Below this line are records; write out exactly the lines from the one containing "Fire Restoration (29, 2259)" through the one containing "Terms of Service (196, 2219)", with the pictures left out.
● ● ● ●
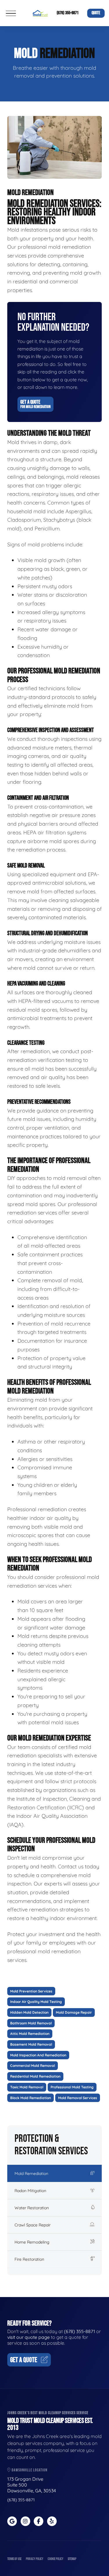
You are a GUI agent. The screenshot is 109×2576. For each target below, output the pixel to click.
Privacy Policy (34, 2559)
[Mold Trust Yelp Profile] (52, 2521)
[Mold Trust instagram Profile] (25, 2521)
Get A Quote (35, 404)
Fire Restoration (29, 2259)
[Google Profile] (12, 2521)
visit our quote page (28, 2337)
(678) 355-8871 (67, 13)
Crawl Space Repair (33, 2225)
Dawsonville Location (29, 2470)
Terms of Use (14, 2559)
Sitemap (72, 2559)
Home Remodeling (32, 2242)
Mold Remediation (31, 2173)
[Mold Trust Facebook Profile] (38, 2521)
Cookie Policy (55, 2559)
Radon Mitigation (30, 2190)
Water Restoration (32, 2207)
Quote (96, 13)
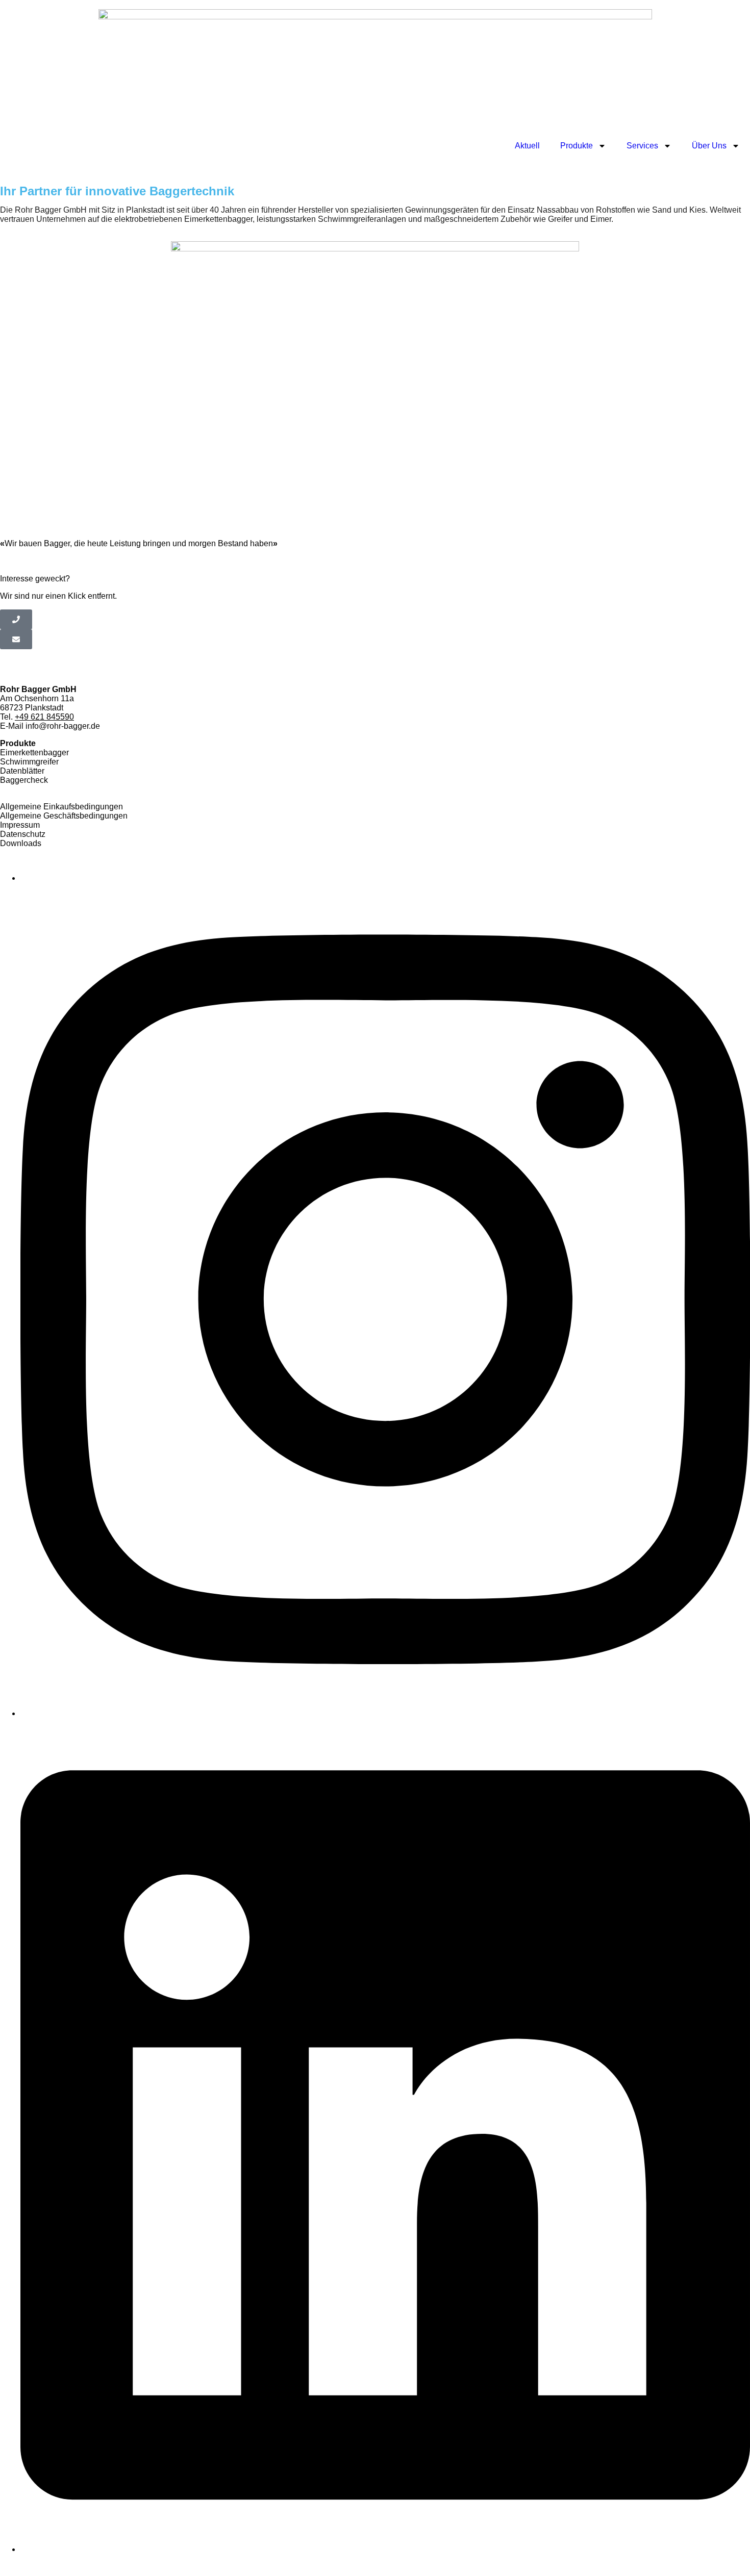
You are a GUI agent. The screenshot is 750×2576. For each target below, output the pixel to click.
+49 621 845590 (44, 716)
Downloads (20, 843)
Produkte (576, 145)
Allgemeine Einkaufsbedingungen (61, 806)
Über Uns (709, 145)
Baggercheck (24, 780)
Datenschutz (22, 834)
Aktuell (527, 145)
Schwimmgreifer (29, 761)
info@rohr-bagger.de (63, 726)
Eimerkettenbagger (34, 752)
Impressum (20, 825)
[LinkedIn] (385, 2549)
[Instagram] (385, 1713)
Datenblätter (22, 771)
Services (642, 145)
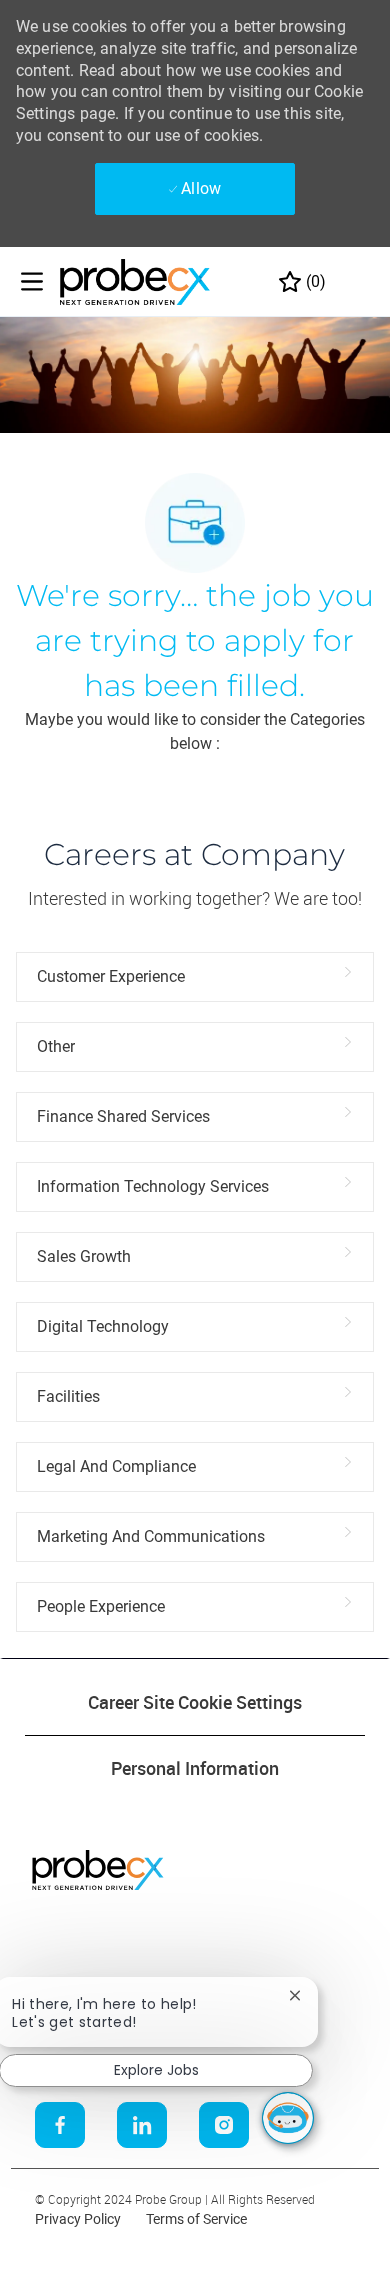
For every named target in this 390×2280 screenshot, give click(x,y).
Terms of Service (196, 2219)
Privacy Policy (78, 2219)
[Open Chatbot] (288, 2118)
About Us (43, 1940)
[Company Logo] (135, 281)
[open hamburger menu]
● ● ● ●
*Response*
Fire Restoration (29, 2259)
[Google Profile] (12, 2521)
visit our quote page (28, 2337)
(678) 355-8871 (67, 13)
Crawl Space Repair (33, 2225)
Dawsonville Location (29, 2470)
Terms of Use (14, 2559)
Sitemap (72, 2559)
Home Remodeling (32, 2242)
Mold Remediation (31, 2173)
[Mold Trust Facebook Profile] (38, 2521)
Cookie Policy (55, 2559)
Radon Mitigation (30, 2190)
Water Restoration (32, 2207)
Quote (96, 13)
You are a GUI agent. The screenshot is 750×2576. For each target below, output the pixel to click.
+49 621 845590 (44, 716)
Downloads (20, 843)
Produkte (576, 145)
Allgemeine Einkaufsbedingungen (61, 806)
Über Uns (709, 145)
Baggercheck (24, 780)
Datenschutz (22, 834)
Aktuell (527, 145)
Schwimmgreifer (29, 761)
info@rohr-bagger.de (63, 726)
Eimerkettenbagger (34, 752)
Impressum (20, 825)
[LinkedIn] (385, 2549)
[Instagram] (385, 1713)
Datenblätter (22, 771)
Services (642, 145)
For every named target in this 390×2280 screenshot, give click(x,y).
Terms of Service (196, 2219)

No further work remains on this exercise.